Italy's high court says the investigation into the 2007 murder of British student Meredith Kercher, of which American Amanda Knox was convicted but acquitted on appeal, had "major flaws".
In March, the court acquitted Knox and her Italian ex-lover Raffaele Sollecito of Kercher's murder, ending an eight-year legal saga that saw the two convicted, acquitted and convicted again before being finally cleared.
In its 52-page explanation of the ruling released on Monday, the court underlined the absence of a "body of evidence" allowing for a conviction "beyond a reasonable doubt", saying there was no "biological trace" linking the two to the grisly murder.
Kercher, 21, died after being stabbed 47 times on November 2, 2007.
She was found half-naked, her throat slit, inside her locked bedroom in the flat she shared with Knox and two other Italian women in the central Italian university town of Perugia.
The court document said the fluctuations in the trial were the result of "major flaws" or oversights in the investigation as well as "omissions" in the police searches.
Judges said criminal investigations followed "an objectively inconsistent path" and were marred "by sensational mistakes or investigative black outs, and guilty oversights" in chasing up possible leads.
The court suggested that media frenzy over the affair distracted investigators, leading the prosecution into a "fitful search" for culprits "to be delivered to international public opinion".
The lack of reliable forensic evidence linking Knox and Sollecito to the murder scene, and the erasure of hard drive memory on computers belonging to Knox and Kercher were cited as key examples of how officers bungled the investigation.
Ivory Coast-born drifter Rudy Guede was jailed for the murder in 2008 but, in a judgment that was to have serious implications for Knox and Sollecito, the judge in his trial ruled that he could not have acted alone.

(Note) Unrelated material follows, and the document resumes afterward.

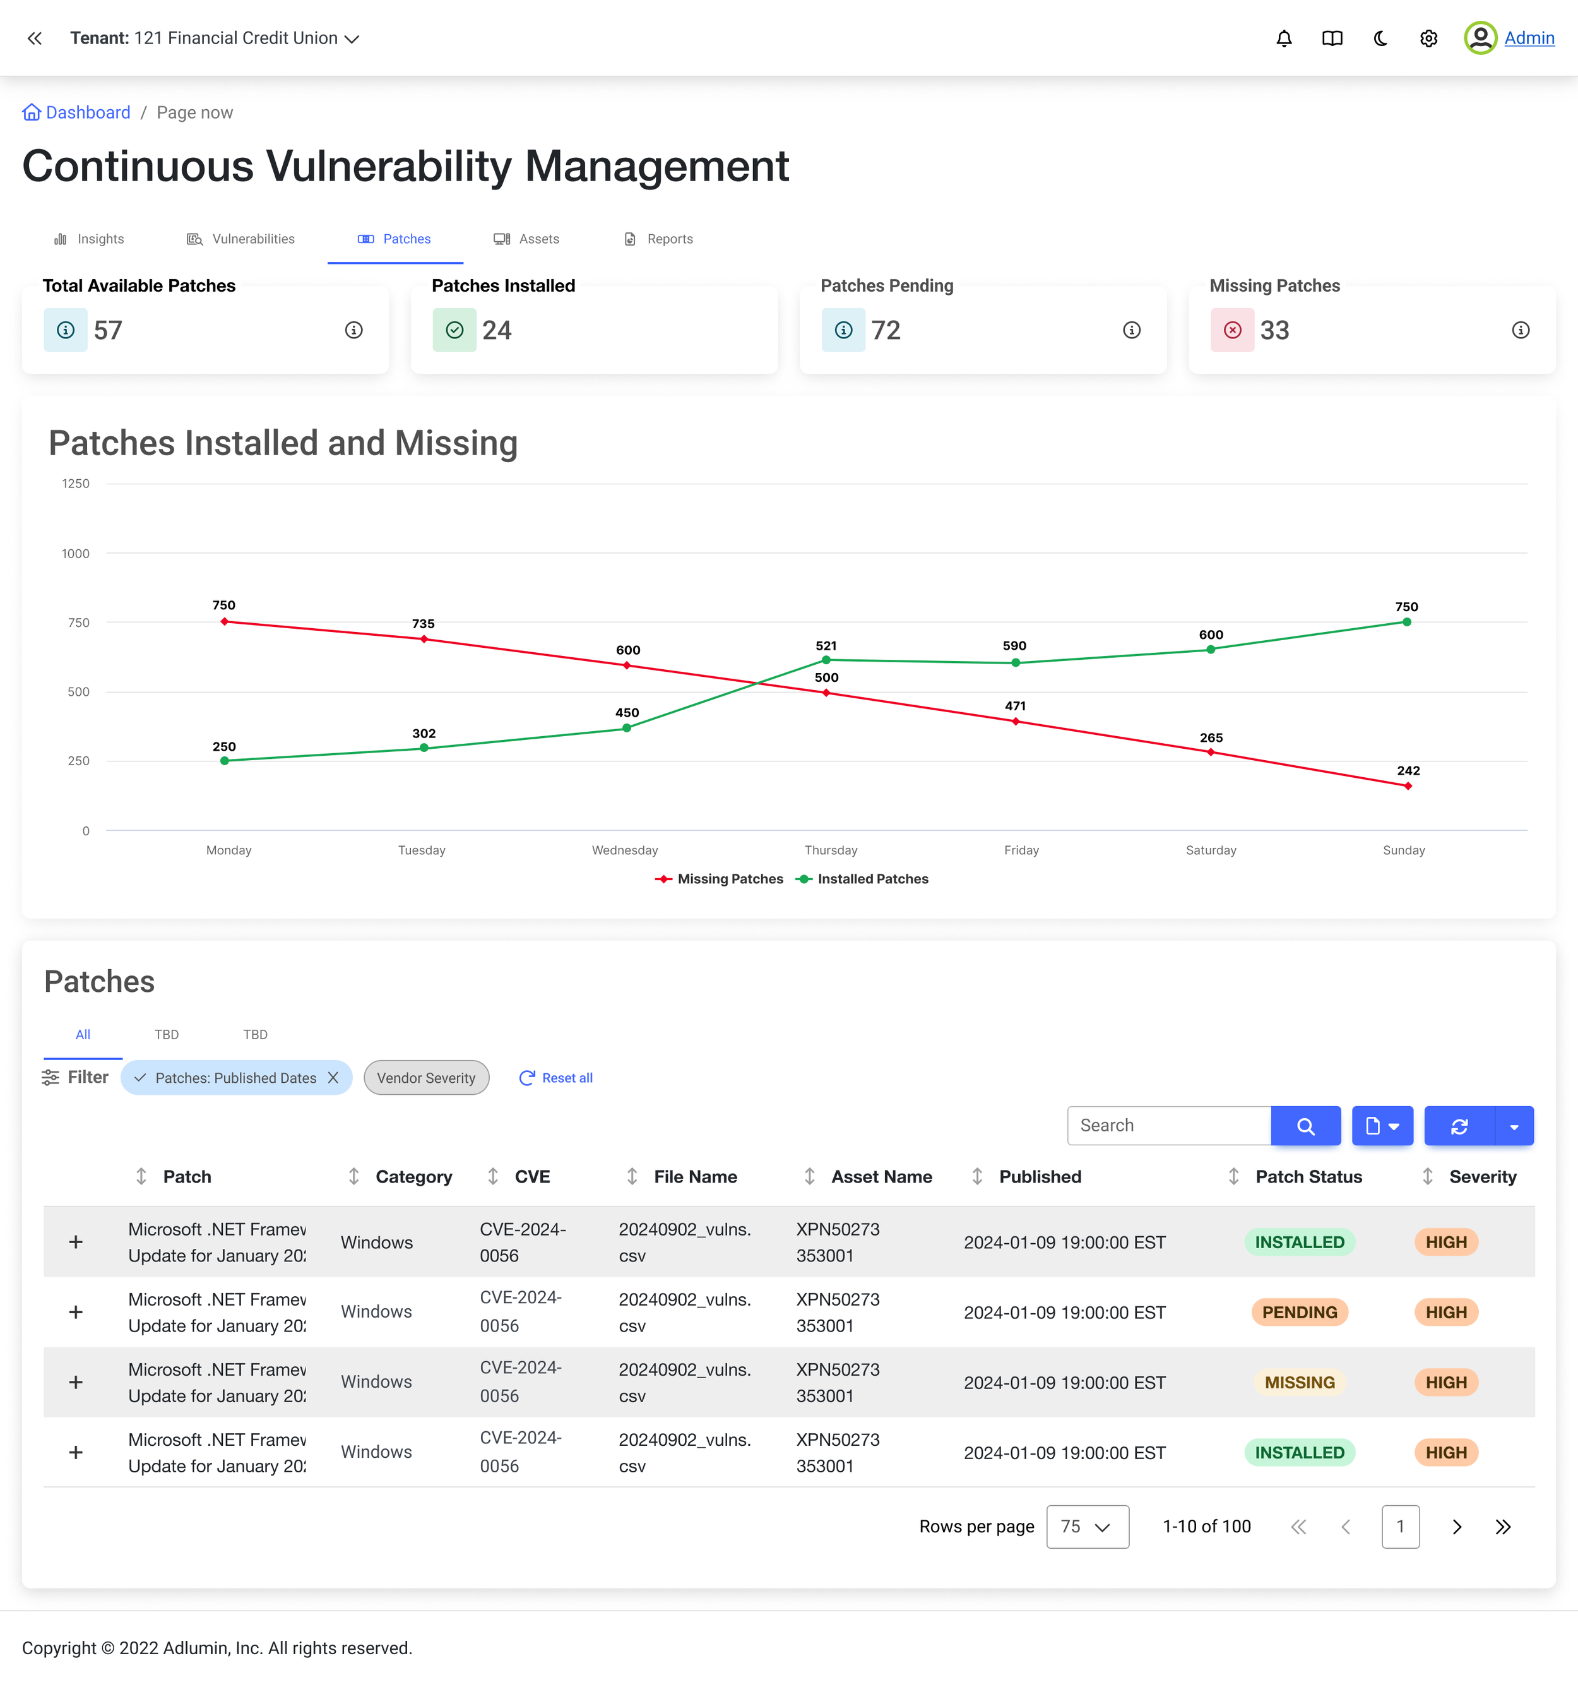The image size is (1578, 1687).
Task: Click the search magnifier icon in Patches
Action: [1306, 1125]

Prosecutors maintained to the end that Knox and Sollecito fatally slashed Kercher while Guede held her down.
Knox and Sollecito were first convicted in 2009, then acquitted in 2011, when they believed they had been freed to resume normal lives.
But that decision was found to be flawed by the Court of Cassation in 2013, leading to a retrial in Florence which reinstated the initial convictions and increased Knox's sentence to 28 years and six months.
Then in a dramatic finale in March, Italy's top court threw out Knox's conviction, after 10 hours of deliberation.
Since her release, Knox had completed the language studies that took her to Perugia in the first place, found work as a journalist and reportedly become engaged.